I know this because I heard it from Mayor Daley himself, who was leading his annual budget hearing at the Falconer School on the northwest side.
In response to comments from one concerned resident, Daley said there will be "no public money for the Olympics. There will not be any money used for the Olympics."
Whew, what a relief. Silly me, I'd thought we were on the hook for at least $500 million ever since last year, when Daley, at the urging of the United States Olympic Committee, got the City Council to, you know, authorize up to $500 million for the games. I believe the USOC called it putting some governmental "skin in the game."
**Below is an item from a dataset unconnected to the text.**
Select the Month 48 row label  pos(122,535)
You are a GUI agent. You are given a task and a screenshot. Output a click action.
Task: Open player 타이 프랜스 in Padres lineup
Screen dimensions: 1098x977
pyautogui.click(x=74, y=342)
Of course, there's always the possibility that Mayor Daley forgot about that $500 million authorization. Just as it's possible that he forgot his more recent proposal to borrow $85 million to buy and demolish Michael Reese Hospital so he can eventually build the Olympic Village there.
You have to understand, there are hundreds of details a guy's got to master in order to be mayor of a city as big as Chicago. It's possible things slipped his mind.
At the 2006 budget hearing at Falconer, the mere mention of Quigley -- an outspoken critic of the mayor's TIF program -- drew a sarcastic barb from Daley. Last night someone mentioned Quigley and mayor said nothing. But when preservationist Jonathan Fine mentioned that people in West Town would like a library installed in the city-owned Goldblatt's building on Chicago Avenue, Daley assailed Waguespack, the local alderman in that area, for voting against last year's tax hike -- which, if you remember, was supposed to be used to build libraries.
It just goes to show you how memory's a funny thing. When it comes to multimillion dollar Olympic expenditures, the mayor's memory is fuzzy. But when it comes to one small act of aldermanic insubordination, man, our mayor doesn't forget a thing.